É a premissa (b) que creio estar errada. Não somos uma poeira ao vento sendo desproporcionalmente punidos. O ser humano é uma criatura cósmica. Mais do que cósmica, é uma criatura que é imagem e semelhança da própria fonte de existência do cosmos. Se você joga um cachorro em uma fornalha por ele ter roído seu chinelo, você é cruel e injusto. Se uma estrela implode ou se duas estrelas se chocam, o inferno de calor, luz e até distorções do espaço que se seguem são tanto naturais quanto proporcionais. Quando um ser humano peca contra si mesmo ou contra outros seres humanos, ele não é como um cachorro, pequeno e ignorante, fazendo xixi na Mona Lisa, e então perseguido por um supervisor cruel. Ele é como essas estrelas. Somos tão enormes quanto a perenidade e nossos crimes contra nós mesmos e o próximo são do tamanho da imortalidade. 

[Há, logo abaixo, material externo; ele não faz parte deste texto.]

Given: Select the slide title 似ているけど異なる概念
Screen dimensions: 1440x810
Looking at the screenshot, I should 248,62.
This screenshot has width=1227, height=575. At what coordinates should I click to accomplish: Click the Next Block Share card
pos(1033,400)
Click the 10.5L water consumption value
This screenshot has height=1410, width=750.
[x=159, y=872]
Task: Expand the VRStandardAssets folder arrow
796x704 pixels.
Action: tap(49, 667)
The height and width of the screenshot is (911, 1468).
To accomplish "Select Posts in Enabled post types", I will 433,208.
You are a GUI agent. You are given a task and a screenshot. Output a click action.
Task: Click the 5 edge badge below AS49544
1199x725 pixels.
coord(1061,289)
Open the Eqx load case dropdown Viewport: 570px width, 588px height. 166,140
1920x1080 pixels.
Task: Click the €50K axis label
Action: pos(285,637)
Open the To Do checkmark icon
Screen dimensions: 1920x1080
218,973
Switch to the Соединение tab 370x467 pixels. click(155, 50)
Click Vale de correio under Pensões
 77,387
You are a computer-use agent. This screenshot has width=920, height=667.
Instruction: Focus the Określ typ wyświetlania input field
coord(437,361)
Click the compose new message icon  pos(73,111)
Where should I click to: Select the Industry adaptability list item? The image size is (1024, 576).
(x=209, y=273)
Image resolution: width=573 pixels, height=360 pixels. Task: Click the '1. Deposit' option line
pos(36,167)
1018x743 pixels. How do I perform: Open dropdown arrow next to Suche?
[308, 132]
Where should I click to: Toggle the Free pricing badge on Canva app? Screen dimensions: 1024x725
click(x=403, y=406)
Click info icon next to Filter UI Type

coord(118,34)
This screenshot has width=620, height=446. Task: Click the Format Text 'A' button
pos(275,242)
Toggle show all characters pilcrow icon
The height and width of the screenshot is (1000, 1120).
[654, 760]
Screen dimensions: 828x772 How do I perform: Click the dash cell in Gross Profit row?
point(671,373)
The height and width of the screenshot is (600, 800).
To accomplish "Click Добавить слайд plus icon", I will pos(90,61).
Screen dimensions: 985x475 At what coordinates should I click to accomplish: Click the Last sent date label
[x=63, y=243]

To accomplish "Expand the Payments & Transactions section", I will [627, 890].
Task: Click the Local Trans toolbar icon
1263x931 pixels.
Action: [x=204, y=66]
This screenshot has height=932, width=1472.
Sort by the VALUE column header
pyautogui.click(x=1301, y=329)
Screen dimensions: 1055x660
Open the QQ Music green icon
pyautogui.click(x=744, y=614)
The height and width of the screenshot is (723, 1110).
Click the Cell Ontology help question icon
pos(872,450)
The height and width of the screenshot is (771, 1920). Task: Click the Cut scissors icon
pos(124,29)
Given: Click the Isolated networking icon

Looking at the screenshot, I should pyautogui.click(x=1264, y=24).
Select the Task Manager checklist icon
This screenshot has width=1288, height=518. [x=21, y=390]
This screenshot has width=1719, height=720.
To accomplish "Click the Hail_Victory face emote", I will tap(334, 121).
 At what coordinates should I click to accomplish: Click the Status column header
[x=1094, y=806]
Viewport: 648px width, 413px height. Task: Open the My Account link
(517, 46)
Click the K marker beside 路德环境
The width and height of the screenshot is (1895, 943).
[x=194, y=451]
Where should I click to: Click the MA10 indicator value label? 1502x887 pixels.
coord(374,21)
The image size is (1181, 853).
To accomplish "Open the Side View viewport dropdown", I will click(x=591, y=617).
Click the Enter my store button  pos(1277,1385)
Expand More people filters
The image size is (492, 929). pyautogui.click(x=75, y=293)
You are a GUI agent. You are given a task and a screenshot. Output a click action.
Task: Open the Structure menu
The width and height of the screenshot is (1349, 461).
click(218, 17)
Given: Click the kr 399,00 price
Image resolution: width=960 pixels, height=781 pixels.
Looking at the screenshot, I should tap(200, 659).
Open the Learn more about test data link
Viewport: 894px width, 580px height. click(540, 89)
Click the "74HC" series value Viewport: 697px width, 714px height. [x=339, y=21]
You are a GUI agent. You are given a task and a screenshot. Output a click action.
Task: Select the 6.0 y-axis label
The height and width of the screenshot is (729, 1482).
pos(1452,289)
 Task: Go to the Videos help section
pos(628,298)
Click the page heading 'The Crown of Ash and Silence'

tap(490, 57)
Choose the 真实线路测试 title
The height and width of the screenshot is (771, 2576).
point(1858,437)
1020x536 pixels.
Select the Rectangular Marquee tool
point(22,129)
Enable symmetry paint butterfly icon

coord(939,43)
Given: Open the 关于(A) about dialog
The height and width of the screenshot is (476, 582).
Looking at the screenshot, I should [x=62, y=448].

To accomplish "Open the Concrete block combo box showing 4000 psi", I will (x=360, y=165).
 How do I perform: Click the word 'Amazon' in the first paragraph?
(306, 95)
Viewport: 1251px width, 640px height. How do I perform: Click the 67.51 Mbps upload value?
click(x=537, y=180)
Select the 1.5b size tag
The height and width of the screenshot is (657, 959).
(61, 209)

São Nicodemos do Monte Atos diz: 




"Deus criou primeiro o mundo dos anjos, depois o mundo visível. Depois de tudo, ele criou o homem, com uma alma invisível e um corpo visível. Criou-o como o universo, não um pequeno cosmo dentro de um grande cosmo, como disse Demócrito e outros filósofos opinaram, chamando o ente, o homem, de um microcosmo, limitando-o à perfeição do mundo visível. Não! Deus fez o homem, grande cosmo pela multidão de forças que contém, especialmente a razão intuitiva e discursiva, e a vontade, às quais o mundo que é perseguido pelos sentidos não possui." 




São Nektários de Egina escreveu: 



"Grande é o homem espiritual, o homem interior, o espírito ou alma que foi criado à imagem de nosso Deus criador. Ele, que não pode ser contido pelo universo, habita microscopicamente no coração do homem. Isso soa estranho, porém é verdade. O modo é místico, mas sua revelação é manifesta pelos efeitos. Deus é infinito e o universo está na palma de suas mãos. O homem é um grão de poeira e, ainda assim, ergue-se acima do cosmos, acima dos céus, e vê com seus olhos mentais a grandeza da criação. Examina e pesquisa o universo com seu poder racional. Descobre leis que governam o universo. Mede as mais vastas distâncias e dimensões dos corpos celestiais. Conhece sua densidade, solidez e quantidade de substâncias que compõem seus corpos no geral, a natureza e as forças repulsivas e atrativas dos enormes gigantes do firmamento celestial. Iluminado pela criação divina, seu intelecto busca o criador do universo. Estuda o caráter do criador divino e faz asserções sobre seus atributos. "




São Justino Popovich escreveu o seguinte: 



Os homens condenaram Deus à morte; com Sua Ressurreição Ele os condenou à imortalidade. Em troca dos golpes que recebeu, Ele nos abraçou; pelos insultos, nos deu bençãos; pela morte, imortalidade. Nunca o homem mostrou mais ódio a Deus do que quando O crucificaram; e Deus nunca mostrou mais amor à humanidade do que quando ressuscitou.  A Humanidade queria Deus morto, mas Deus, com sua Ressurreição, queria a Humanidade viva, o Deus crucificado ressurrecto no terceiro dia, depois de ter destruído a morte. Não há mais morte. A imortalidade cerca o homem e todo o mundo. 




Em toda sua terrível grandiosidade e infinitude, as penas eternas são um efeito proporcional e natural à auto-destruição de um ser magnificamente maior que todo o universo, um ser que em si pode conter todo o cosmos e a imagem do próprio Criador. O inferno é a implosão voluntária do homem.